3.4 Application to Mr Mountassir
Applying those principles, Collins J agrees that:
- The Circuit Court’s original sentence was unduly lenient, justifying intervention by the Court of Appeal under s.2 of the 1993 Act.
-
It was not necessarily wrong, in the special circumstances, for the Circuit Court to
take the additional assault into consideration, given that:
- the offences were committed against the same victim and as part of effectively a single incident; and
- this is not a case involving multiple victims or separate episodes in time.
-
The Court of Appeal was correct to apply:
- a clear and proportionate uplift for the assault taken into consideration; and
- a separate and appropriate uplift for the s.40 domestic-violence aggravation.
4. Detailed Analysis
4.1 Section 40 of the Domestic Violence Act 2018: A Mandatory Statutory Aggravating Factor
4.1.1 Structure and Operation of Section 40
Section 40 of the 2018 Act creates a structured form of “statutory aggravation” where certain offences are committed against a current or former intimate partner. In outline:
-
Relevant offences: These include:
- specified offences under the Non-Fatal Offences Against the Person Act 1997;
- any offence involving violence or the threat of violence (other than coercive control under s.39); and
- a range of serious sexual offences (including rape and sexual assault).
-
Relevant persons: A person who is:
- the spouse or civil partner of the victim; or
- is or was in an intimate relationship with the victim.

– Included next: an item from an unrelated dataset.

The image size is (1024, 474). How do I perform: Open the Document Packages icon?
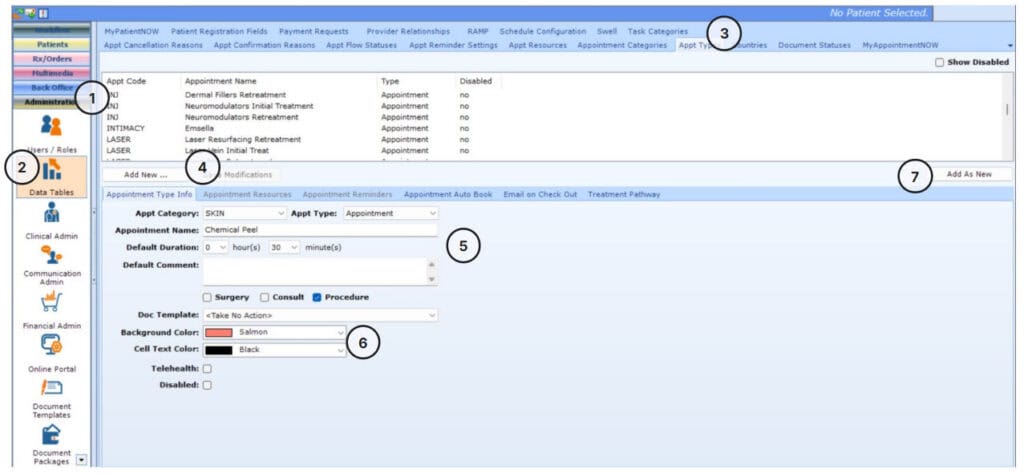tap(51, 432)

- Subsection (1): For a “relevant offence” against a “relevant person”, the fact of that intimate relationship must be treated as an aggravating factor.
- Subsection (2): The sentencing court “shall impose a sentence which is greater than that which would have been imposed” if the victim had not been a relevant person – i.e. a mandatory uplift.
- Subsection (3): The above duty does not apply if there are “exceptional circumstances” justifying non-application of s.40(2).
Collins J emphasises that this is not merely a direction to treat domestic/intimate status as one aggravating factor among many; it is a statutory command to impose a higher sentence than would otherwise have been imposed, unless exceptional circumstances exist.
4.1.2 Comparison with Other Statutory Aggravations
Collins J situates s.40 within a broader family of Irish sentencing provisions in which the Oireachtas has singled out particular circumstances as mandatory aggravating factors, such as:
- Section 11 of the Criminal Justice Act 1984 (as amended): committing an offence while on bail.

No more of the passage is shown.